Maurice Nyongesa Nandokha
The original Chwele Dispensary was first built in 1948 by Quaker missionaries.
In 1995, Grace Kuto wrote Harambee! Stories and Recipes from the African Family Circle. The first edition of this book partially contributed to the cost ($50,000) to build the new Chwele Health Clinic. The clinic was built in 1999, and today serves nearly 60,000 people near the Mt. Elgon area in western Kenya.
Below you can meet Issac, a 4 year old boy who has been a patient at the Chwele Health Clinic.

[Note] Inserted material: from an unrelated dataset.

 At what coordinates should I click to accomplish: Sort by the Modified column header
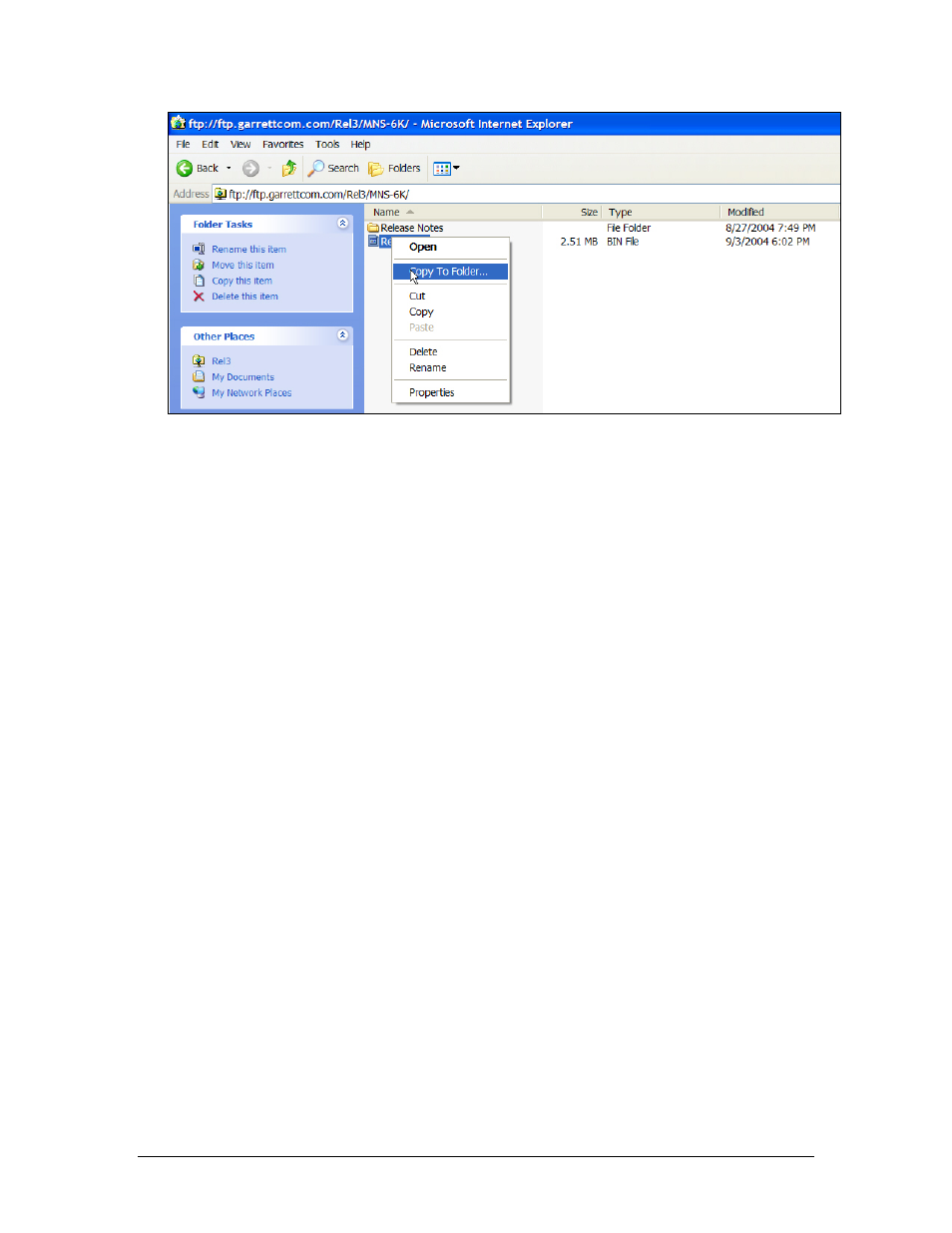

The new clinic has been in operation under the administration of Lugulu Friends Mission Hospital since the year 2000. It is preparing to be independent from Lugulu Hospital by 2016. The clinic is staffed by a Physician Assistant, a Registered Nurse, two Patient Attendants and a Lab Technician. Approximately 10-50 patients are seen per day and all the services are provided at a low cost to the residents. It serves a catchment area of close to 60,000 people of Chwele community and the surrounding areas of the slopes of Mt. Elgon. Not everyone who needs healthcare services has ready access to the clinic, therefore, there is a great need for an ambulance. Since it provides healthcare services for a fee, it is fairly self-sustainable. It is open 24 hours a day responding to emergency, preventative, and primary health care needs which include:
- Public Health education
- Childhood immunizations
- Maternal health
- Respiratory and waterborne diseases including typhoid and cholera.
- Dental Health (2014)
The impact of this clinic has been huge. So many lives have been saved through the services listed above. Through UN mosquito net campaigns and support like ours, malaria incidences have been reduced by at least 40% since 1998. HIV/AIDS patients have had access to antiviral medications for more than 10 years which has tremendously improved the quality of their health.
However, pregnant women and very ill patients who live too far from the clinic have limited or no access to the clinic due to lack of transportation. This challenge still contributes to premature death to the unborn, mothers, children, and the elderly. There is a great need for an ambulance!